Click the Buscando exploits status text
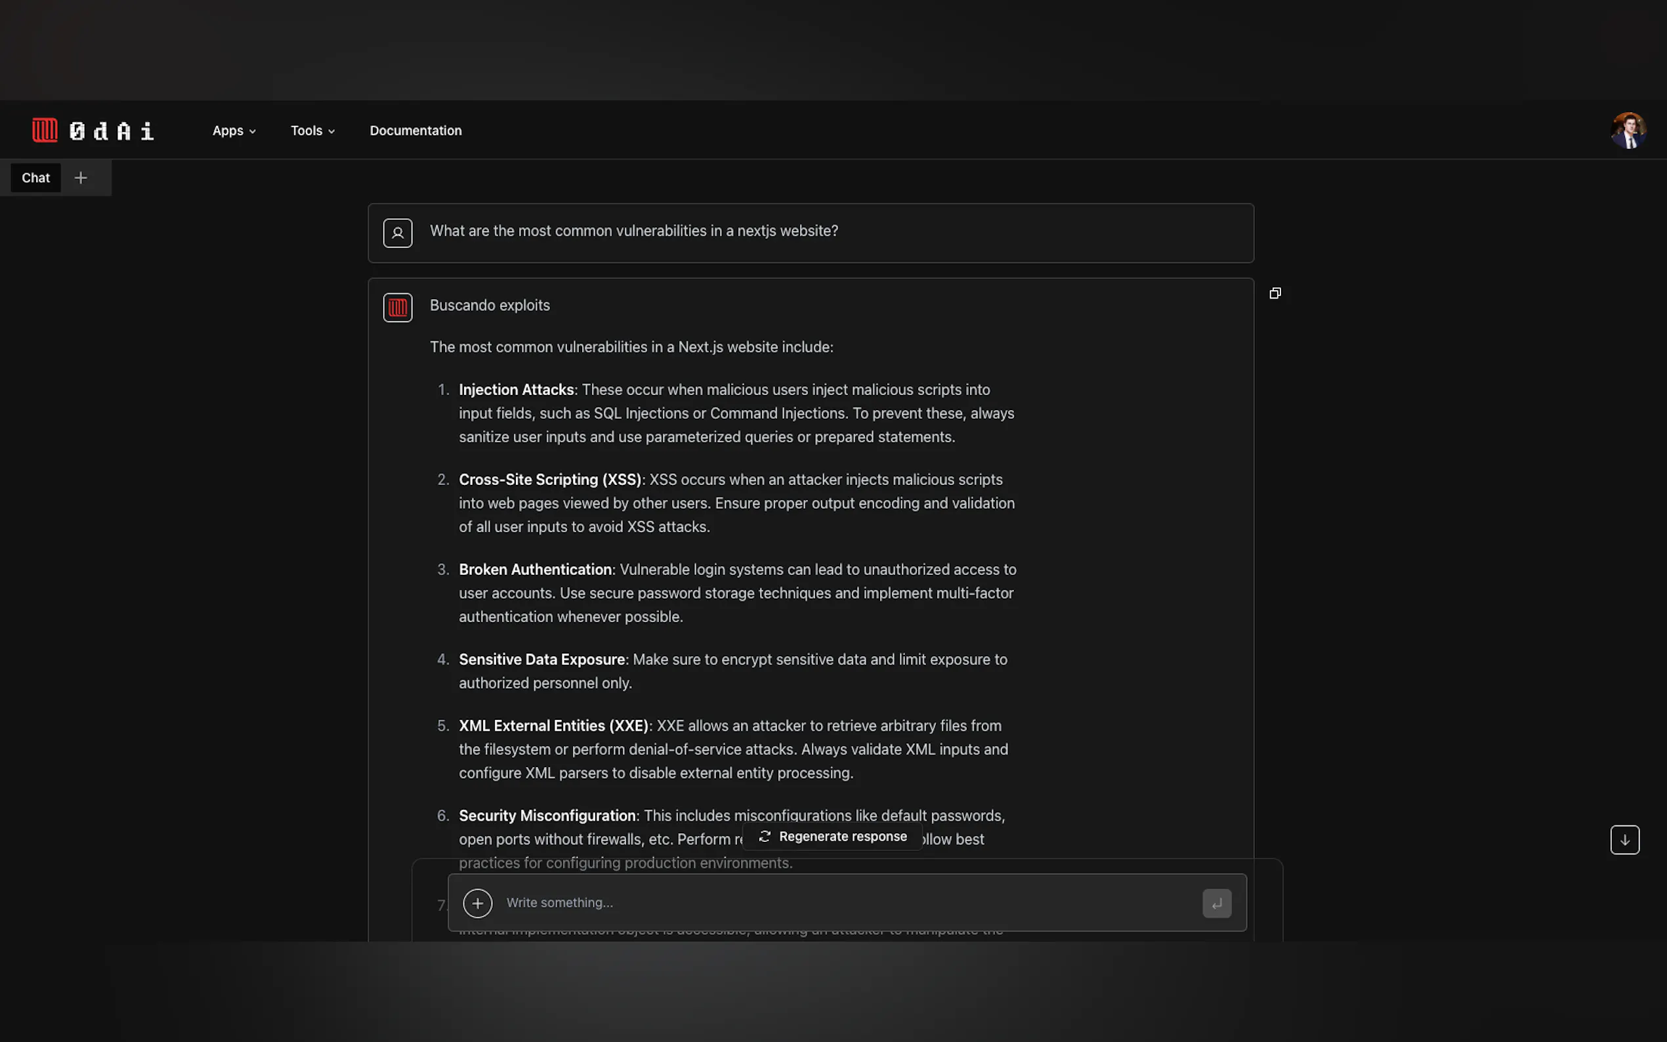 pyautogui.click(x=489, y=305)
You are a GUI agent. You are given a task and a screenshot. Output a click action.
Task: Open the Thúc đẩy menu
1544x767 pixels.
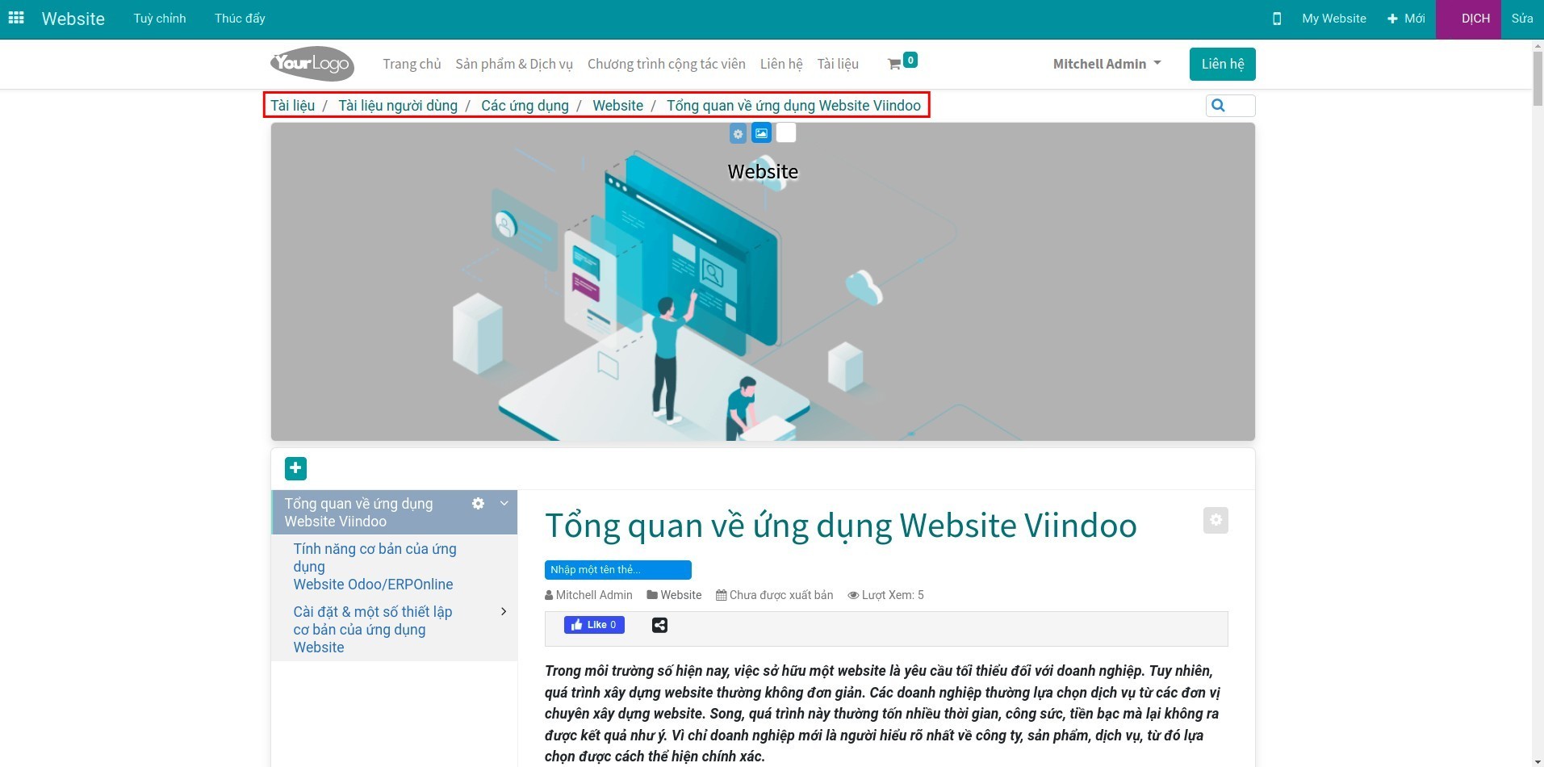(239, 18)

····················

● What the task requires
Images are to be excluded, and each record above written out word for word.

● Expected output
Click the Buscando exploits status text
 pyautogui.click(x=489, y=305)
You are a GUI agent. You are given a task and a screenshot. Output a click action.
Task: Open the Thúc đẩy menu
1544x767 pixels.
(239, 18)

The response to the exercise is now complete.